In the FY10-2011 proposed Senate budget, federal funding reached an all-time high of $8.258 billion, compared to an overall state budget of $21.151 billion. But if federal funding in the state budget is up owing to one-time stimulus dollars, South Carolina’s status as a “recipient” state is not new. According to the D.C.-based Tax Foundation, “South Carolina has been a ‘recipient state’ since at least 1981, ranging between $1.19 and $1.36 in federal spending received per dollar of taxes paid.”
Explains the Foundation:
South Carolina taxpayers receive more federal funding per dollar of federal taxes paid than the average state. Per dollar of federal tax collected in 2005, South Carolina citizens received approximately $1.35 in the way of federal spending. This ranks the state 16th highest nationally and represents a slight rise from 1995, when South Carolina received $1.20 per dollar of taxes in federal spending, ranking it 18th highest nationally. Neighboring states and the amount of federal spending per dollar of federal taxes collected were: North Carolina ($1.08) and Georgia ($1.01).
While the Tax Foundation’s numbers are based on federal taxes received vs. paid, we can also look to U.S. Census data for a broader picture of federal expenditures in South Carolina. The Census data includes all federal expenditures and obligations, including defense spending, federal welfare program distributions, and U.S. Post Office spending. Based on this data, federal expenditures in South Carolina are slightly below the national average. Overall, the state received $38.832 billion of $4.4 trillion in total federal expenditures, obligations and assistance for FY07-2008.

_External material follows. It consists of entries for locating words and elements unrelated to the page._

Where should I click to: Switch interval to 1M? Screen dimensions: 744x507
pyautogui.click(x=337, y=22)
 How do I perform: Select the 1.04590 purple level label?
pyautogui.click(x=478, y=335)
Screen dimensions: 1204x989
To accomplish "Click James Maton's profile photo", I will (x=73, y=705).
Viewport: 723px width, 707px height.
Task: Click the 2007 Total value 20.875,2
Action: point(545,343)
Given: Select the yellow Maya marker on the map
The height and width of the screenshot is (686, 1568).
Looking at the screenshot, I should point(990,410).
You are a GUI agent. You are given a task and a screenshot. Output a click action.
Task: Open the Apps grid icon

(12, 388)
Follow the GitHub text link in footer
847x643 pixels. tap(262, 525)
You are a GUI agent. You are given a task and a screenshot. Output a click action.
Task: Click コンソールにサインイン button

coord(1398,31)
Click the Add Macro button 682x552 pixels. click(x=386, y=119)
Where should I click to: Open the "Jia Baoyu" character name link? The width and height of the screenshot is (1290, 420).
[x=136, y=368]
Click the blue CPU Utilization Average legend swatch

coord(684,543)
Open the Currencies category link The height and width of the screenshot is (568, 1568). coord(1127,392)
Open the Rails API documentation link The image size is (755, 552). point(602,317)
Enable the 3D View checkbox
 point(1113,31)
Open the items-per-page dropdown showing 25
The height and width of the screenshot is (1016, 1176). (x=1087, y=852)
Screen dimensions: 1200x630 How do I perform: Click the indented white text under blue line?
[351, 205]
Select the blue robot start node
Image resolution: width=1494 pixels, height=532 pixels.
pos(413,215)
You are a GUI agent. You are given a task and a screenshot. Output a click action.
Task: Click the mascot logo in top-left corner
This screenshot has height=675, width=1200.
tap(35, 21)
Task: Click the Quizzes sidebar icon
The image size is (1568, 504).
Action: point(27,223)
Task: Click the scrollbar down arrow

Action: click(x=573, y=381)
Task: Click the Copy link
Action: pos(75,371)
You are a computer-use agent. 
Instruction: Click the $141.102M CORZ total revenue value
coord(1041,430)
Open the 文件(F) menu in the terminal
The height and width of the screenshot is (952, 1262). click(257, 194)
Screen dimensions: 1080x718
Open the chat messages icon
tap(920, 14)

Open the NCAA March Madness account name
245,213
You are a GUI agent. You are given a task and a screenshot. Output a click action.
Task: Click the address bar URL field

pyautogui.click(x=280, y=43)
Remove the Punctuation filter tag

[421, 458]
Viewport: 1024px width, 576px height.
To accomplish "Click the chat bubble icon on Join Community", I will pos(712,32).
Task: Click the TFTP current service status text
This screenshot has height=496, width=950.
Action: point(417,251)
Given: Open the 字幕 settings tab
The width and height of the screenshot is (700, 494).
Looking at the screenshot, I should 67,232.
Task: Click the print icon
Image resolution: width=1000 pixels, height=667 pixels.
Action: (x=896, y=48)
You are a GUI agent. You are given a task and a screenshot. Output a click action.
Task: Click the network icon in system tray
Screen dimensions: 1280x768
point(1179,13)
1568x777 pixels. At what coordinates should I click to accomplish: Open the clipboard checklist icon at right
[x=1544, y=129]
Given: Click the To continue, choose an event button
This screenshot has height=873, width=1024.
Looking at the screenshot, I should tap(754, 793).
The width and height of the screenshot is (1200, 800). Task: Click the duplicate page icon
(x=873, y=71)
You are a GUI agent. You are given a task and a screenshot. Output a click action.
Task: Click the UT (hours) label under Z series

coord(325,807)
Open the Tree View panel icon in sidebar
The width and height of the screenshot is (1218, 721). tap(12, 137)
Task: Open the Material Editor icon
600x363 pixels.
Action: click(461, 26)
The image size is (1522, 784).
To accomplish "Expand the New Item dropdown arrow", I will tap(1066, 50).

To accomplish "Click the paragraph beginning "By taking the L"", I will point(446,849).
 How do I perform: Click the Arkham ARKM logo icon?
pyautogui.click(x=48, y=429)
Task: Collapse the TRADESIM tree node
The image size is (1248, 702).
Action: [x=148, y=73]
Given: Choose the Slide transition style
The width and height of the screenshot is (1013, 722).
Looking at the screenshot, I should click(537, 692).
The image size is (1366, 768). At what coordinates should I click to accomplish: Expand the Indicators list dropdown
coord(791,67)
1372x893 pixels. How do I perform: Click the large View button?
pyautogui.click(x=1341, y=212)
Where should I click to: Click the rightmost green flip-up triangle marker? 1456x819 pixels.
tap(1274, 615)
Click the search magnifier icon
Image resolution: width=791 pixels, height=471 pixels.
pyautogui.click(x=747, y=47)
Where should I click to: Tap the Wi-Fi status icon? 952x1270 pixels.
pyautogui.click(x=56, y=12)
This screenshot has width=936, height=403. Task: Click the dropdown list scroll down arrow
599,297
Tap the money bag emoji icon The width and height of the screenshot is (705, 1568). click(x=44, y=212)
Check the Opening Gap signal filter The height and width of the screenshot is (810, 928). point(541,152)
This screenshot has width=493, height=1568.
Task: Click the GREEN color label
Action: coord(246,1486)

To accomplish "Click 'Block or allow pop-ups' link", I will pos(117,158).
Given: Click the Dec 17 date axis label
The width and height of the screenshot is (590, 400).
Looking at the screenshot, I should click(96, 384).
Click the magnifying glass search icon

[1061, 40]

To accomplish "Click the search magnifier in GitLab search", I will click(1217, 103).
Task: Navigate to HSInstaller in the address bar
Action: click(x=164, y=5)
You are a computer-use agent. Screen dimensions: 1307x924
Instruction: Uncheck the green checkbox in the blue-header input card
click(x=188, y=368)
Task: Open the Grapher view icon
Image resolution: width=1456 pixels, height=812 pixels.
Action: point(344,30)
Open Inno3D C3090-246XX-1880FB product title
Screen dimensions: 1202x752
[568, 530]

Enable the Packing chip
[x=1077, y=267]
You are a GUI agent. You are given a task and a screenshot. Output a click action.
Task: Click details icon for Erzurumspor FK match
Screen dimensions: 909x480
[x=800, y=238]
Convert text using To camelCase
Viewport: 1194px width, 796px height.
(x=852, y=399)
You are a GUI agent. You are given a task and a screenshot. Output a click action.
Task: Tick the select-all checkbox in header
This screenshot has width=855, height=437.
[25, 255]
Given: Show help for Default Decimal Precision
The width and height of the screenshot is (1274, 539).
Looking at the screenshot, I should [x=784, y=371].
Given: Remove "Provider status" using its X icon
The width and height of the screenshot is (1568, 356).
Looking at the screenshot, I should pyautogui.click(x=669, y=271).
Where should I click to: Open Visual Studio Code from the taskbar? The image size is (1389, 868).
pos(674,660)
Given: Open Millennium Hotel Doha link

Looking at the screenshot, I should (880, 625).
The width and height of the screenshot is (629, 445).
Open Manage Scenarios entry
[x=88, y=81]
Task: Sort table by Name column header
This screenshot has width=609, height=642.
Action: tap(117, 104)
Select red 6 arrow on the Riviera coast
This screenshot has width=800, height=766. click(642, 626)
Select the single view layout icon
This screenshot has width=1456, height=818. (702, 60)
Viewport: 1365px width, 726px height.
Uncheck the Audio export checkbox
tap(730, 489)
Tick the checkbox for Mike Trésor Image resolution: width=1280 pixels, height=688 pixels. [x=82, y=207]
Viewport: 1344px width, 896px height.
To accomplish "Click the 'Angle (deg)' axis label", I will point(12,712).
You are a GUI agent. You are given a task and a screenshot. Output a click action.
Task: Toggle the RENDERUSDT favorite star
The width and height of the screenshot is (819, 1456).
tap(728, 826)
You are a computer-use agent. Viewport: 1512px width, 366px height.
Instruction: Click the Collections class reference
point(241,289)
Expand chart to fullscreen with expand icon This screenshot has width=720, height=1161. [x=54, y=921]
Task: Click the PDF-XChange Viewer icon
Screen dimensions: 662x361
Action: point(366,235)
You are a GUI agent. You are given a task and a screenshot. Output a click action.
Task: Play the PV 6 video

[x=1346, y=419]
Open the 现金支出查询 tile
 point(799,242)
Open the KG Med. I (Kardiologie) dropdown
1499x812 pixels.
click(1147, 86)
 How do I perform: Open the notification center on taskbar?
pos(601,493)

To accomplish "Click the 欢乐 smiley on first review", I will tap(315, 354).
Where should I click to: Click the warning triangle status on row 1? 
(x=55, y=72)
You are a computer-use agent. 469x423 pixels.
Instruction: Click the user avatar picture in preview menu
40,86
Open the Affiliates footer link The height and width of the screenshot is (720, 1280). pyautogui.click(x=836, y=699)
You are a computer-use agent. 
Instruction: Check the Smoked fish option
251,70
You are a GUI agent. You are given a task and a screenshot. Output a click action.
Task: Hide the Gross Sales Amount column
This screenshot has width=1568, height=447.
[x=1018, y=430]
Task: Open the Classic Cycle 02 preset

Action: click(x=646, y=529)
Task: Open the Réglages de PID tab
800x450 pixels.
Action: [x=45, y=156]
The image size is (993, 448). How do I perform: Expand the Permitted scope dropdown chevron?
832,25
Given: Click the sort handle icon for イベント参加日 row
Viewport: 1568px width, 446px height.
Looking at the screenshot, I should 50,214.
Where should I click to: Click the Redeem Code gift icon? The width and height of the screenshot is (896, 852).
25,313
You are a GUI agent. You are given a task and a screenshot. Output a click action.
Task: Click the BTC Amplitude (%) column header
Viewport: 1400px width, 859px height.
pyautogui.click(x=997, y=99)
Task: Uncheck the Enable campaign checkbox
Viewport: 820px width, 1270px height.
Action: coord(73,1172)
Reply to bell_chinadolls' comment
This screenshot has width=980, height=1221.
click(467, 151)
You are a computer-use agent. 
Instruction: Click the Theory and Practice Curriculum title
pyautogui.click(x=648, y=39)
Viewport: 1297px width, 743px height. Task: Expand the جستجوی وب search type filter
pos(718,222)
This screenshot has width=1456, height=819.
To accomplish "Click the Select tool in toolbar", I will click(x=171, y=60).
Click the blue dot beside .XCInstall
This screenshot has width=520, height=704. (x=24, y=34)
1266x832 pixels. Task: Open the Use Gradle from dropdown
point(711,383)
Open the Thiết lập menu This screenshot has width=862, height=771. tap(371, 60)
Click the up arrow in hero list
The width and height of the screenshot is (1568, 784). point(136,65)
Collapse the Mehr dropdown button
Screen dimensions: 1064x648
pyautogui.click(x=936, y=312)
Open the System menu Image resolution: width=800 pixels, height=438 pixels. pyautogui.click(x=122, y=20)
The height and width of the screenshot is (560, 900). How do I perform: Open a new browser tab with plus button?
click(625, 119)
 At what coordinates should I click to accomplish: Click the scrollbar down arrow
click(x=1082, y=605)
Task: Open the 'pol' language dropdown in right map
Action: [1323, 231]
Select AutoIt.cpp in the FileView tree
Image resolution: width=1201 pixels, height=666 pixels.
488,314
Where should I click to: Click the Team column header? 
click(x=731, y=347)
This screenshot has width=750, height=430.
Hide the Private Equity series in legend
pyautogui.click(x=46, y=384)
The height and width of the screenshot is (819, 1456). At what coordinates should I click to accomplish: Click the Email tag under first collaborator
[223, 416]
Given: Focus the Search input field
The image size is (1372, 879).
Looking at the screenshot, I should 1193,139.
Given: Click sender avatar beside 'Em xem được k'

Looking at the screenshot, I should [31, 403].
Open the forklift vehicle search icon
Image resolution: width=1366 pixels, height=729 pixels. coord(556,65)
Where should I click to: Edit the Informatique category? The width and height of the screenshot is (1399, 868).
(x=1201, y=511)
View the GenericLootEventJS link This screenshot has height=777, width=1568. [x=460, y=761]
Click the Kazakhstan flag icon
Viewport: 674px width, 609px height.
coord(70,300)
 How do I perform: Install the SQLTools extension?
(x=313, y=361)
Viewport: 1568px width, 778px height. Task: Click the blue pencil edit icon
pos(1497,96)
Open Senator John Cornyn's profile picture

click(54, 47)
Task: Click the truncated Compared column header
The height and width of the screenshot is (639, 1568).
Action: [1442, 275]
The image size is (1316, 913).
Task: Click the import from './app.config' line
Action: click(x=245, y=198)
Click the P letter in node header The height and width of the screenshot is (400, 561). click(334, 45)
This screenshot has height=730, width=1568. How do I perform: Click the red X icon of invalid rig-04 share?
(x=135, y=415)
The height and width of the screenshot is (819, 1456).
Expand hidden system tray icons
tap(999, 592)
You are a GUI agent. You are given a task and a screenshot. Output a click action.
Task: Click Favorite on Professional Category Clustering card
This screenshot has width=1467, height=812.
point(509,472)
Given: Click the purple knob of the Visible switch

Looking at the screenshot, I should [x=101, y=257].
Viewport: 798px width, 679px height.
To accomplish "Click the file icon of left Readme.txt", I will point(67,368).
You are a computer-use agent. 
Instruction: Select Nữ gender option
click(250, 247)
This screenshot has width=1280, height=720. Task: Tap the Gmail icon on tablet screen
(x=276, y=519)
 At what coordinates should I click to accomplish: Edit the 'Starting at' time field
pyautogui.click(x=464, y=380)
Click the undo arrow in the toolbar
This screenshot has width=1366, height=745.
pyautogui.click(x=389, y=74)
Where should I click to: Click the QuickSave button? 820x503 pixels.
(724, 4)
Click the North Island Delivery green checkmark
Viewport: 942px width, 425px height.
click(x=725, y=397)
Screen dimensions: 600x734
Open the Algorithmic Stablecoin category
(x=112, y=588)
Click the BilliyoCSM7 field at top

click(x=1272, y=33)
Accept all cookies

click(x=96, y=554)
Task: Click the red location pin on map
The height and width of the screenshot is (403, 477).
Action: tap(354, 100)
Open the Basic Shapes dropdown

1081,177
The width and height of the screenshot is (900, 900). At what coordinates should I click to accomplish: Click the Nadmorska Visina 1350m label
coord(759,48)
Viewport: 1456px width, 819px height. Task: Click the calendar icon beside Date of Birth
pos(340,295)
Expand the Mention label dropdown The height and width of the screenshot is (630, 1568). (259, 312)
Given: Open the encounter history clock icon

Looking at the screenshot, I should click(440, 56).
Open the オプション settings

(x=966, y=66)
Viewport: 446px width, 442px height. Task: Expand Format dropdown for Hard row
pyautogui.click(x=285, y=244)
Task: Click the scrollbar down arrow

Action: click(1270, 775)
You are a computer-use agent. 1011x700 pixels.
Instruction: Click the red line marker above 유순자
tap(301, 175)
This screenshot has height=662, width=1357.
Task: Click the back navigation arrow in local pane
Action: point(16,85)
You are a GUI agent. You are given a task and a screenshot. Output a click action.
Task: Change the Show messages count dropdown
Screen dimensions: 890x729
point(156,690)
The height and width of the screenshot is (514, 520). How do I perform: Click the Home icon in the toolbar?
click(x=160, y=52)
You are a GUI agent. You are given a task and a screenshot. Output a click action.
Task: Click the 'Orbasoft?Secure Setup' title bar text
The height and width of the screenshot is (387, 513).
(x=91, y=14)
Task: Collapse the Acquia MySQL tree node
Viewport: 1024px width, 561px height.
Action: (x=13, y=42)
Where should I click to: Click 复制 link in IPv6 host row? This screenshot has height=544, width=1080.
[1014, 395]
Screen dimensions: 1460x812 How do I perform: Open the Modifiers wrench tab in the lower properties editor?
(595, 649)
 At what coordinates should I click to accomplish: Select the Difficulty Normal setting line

Yet, federal expenditures vary widely by county. Consider the three counties with the highest rate of per capita federal expenditures:
- · Aiken: $16,606
- · Charleston: $14,858
- · Berkeley: $12,737
In some cases – for instance, Charleston – one might guess that defense spending (owing to Charleston AFB) partially accounts for high per capita federal spending. As for Aiken, its considerable dependence on federal spending is likely due to the Savannah River Site and related U.S. Department of Energy expenditures/procurement contracts.
The three counties with the lowest levels of per capita federal spending are:
- · York: $4,287
- · Lancaster: $4,663
- · Lexington: $4,716
These three counties are among the fastest growing in the state, raising questions as to whether reduced dependency on federal expenditures correlates with increased economic growth. Indeed, if the research of economist Arthur Laffer is any indication, we should expect that to be the case. Thus, South Carolina’s continued dependence on federal spending is hurting our state’s economy and reducing private sector economic growth.
See the table below for how your county fares:
|County||Fed Funds Per Capita|
The Census Bureau provides additional data on federal-state expenditures here: http://www.census.gov/prod/2009pubs/fas-08.pdf. But the Consolidated Federal Funds report is useful because it provides county-level per capita data based on factors such as retirement, salary/wages, and grants.
Note that these figures, the latest available, do not account for ARRA federal stimulus spending.
Nothing in the foregoing should be construed as an attempt to aid or hinder passage of any legislation.